Tampoco tuvo más éxito en la intención de atrapar a Jesús la cuestión que le plantearon los saduceos (Lucas 20, 27-40, véase también Mateo 22, 23-33; Marcos 12, 18-27). Como es bien sabido, a diferencia de los fariseos, los saduceos no creían en la resurrección e intentaron ridiculizar lo que consideraban una creencia absurda planteando a Jesús el caso de una mujer que, al enviudar, se hubiera casado con un hermano de su difunto marido cumpliendo lo dispuesto en la Torah. Para mostrar el supuesto como algo todavía más absurdo, los saduceos señalaron que la mujer en cuestión había ido contrayendo un matrimonio tras otro con los siete hermanos de la familia y, a continuación, le preguntaron con quién estaría casada cuando se produjera la resurrección. Como tantas preguntas relacionadas con temas espirituales, aquella no buscaba dilucidar la verdad sino burlarse meramente de una creencia que, bajo ningún concepto, se tenía intención de aceptar. Es exactamente la misma actitud que encontramos en personas cargadas de prejuicios que pueden aparentar dialogar, pero que, en realidad, sólo desean mostrar lo risible de las posiciones del adversario.

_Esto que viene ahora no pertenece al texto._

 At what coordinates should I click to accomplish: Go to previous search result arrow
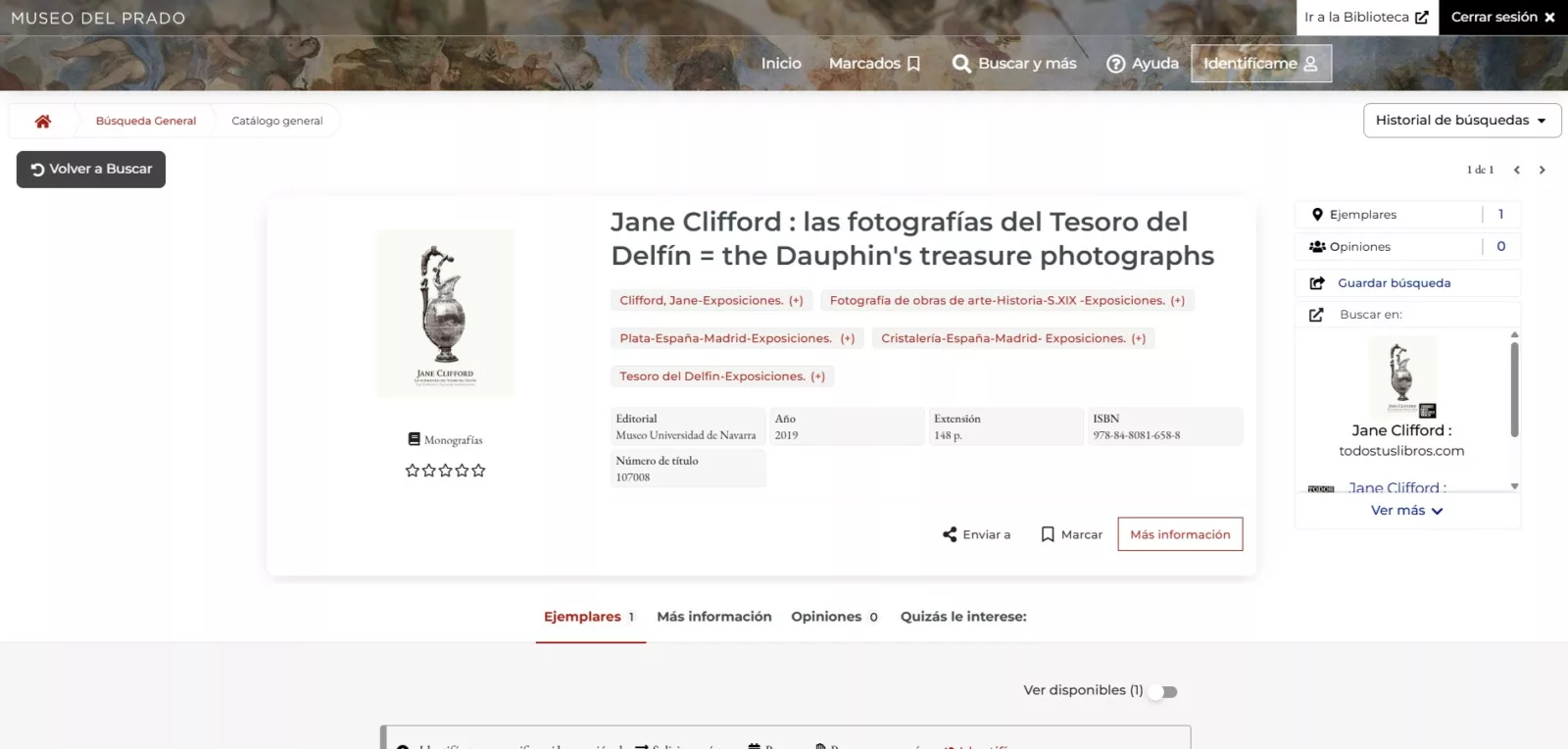tap(1516, 170)
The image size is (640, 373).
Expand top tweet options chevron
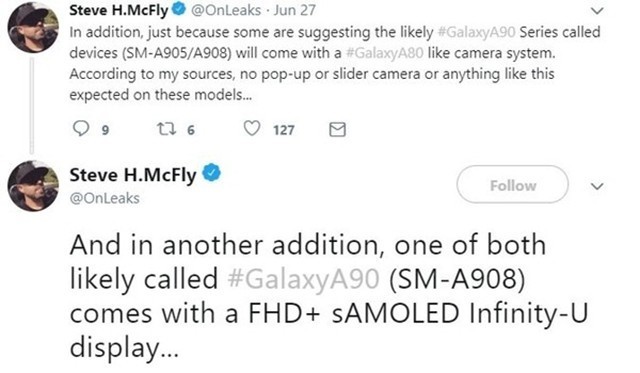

Como en ocasiones anteriores, Jesús no se dejó enredar en una disputa inútil y colocó el foco sobre sus interlocutores. Su problema no era, realmente, que desearan saber la verdad. A decir verdad, ésta no les importaba lo más mínimo. Su gran drama era que, al fin y a la postre, ni conocían las Escrituras ni creían en el poder de Dios. De no haber sido así, habrían recordado que, en las Escrituras, Dios se presenta como el Dios de Abraham, de Isaac y de Jacob, seres que debían estar vivos porque Dios no era Dios de muertos. Por añadidura, tampoco habrían dudado de que, en Su infinito poder, Dios podía traer a la vida a los que yacían entre los muertos. Dicho esto – y la cuestión quedaba flotando, de manera elegante, pero innegable, en el aire - ¿cómo podían los saduceos mantener la pretensión de controlar el culto del Templo cuando ni conocían lo que enseñaba la Torah ni confiaban en el poder del Dios al que, supuestamente, servían? Los escriban reconocieron que Jesús había respondido bien y no se atrevieron a preguntarle más (20: 39-40).